Conditional Probability = Probability of one event given the probability of another dependent event. Denoted by $p(A|B)$ Example: Probability of having a cold given the probability of having a cough

Joint Probability = Usually denoted as $ p(A,B)$ = The probability of event A and event B occurring. Example: Event A = Probability of drawing a K from a card deck. Event B = Probability of drawing a red card from the deck. $p(A,B)$ is the $p(A \cap B)$. i.e. The probability of drawing a red K = $2\over52$

Marginal Probability = The probability of an event occurring not conditioned on any other event. Example: Probability of drawing a King from a deck of cards = $4\over52$

###Two rules of probability

We can combine marginal, conditional and joint probabilities using the following two rules.

Sum Rule Marginal probability can be expressed in terms of the sum of two (or more) joint probabilities.

$$ p(A) = \sum_B p(A,B) $$

Product Rule Joint probability can be expressed in terms of the product of marginal and conditional probabilities of two (or more) events.

$$ p(A,B) = p(A) \times p(B|A) $$ or $$ p(A,B) = p(B) \times p(A|B) $$

From the product rule we can derive

Bayes Rule

$$ p(X) \times p(Y|X) = p(Y) \times p(X|Y) \ \ p(Y|X) = \frac{p(X|Y) \times p(Y)}{p(X)} $$

This can be described as $$ Posterior = \frac{Likelihood \times Prior}{Evidence} $$ Maximum Likelihood Hypothesis

Prior or Evidence probabilities are not available, Posterior probability is the $Y$ that maximises $p(X|Y)$

Maximum a Posteriori Hypothesis

When prior probability is available, posterior probability is the Y that maximises $p(Y|X)$. Evidence is common to all comparisons, therefore not a factor.

With Bayes rule, we need to compute every possible combination of feature outcomes with the class outcomes. $p(X_1,X_2, ...,X_n|Y)$ For example, for a binary class Y with 3 binary features $(X_1,X_2,X_3)$:

Class Feature Combos
$+$ $2^3 - 1$
$-$ $2^3 - 1$

And the prior = p(Y) estimation.
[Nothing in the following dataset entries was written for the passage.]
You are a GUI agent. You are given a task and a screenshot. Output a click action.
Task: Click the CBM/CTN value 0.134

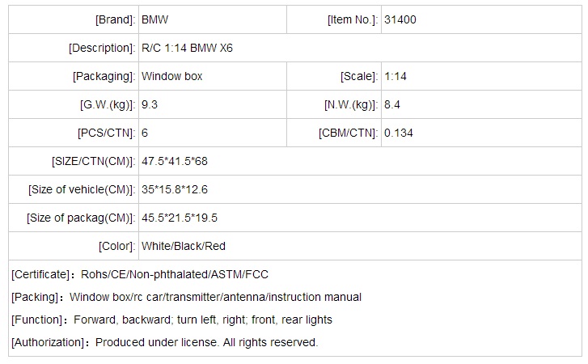pos(399,133)
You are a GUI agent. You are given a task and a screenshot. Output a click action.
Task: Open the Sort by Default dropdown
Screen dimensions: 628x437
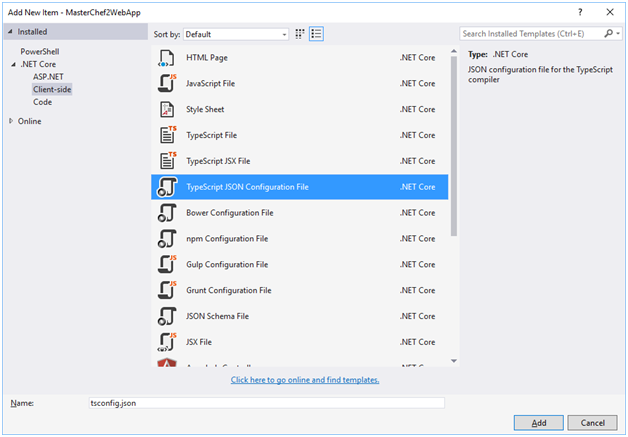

In total $2^4 - 1$

Optimal Bayes Classifier requires many orders of magnitude probability estimations and samples for successful classification.

Naive Bayes Classifier

By assuming feature independence, we can reduce the number of probability estimations. $$ p(X_1,X_2,..,X_n|Y) = p(X_1|Y) \times p(X_2|Y) .. p(X_n|Y) $$

Therefore a binary class with 3 binary features will need $2 \times 3 + 1$ probability estimations.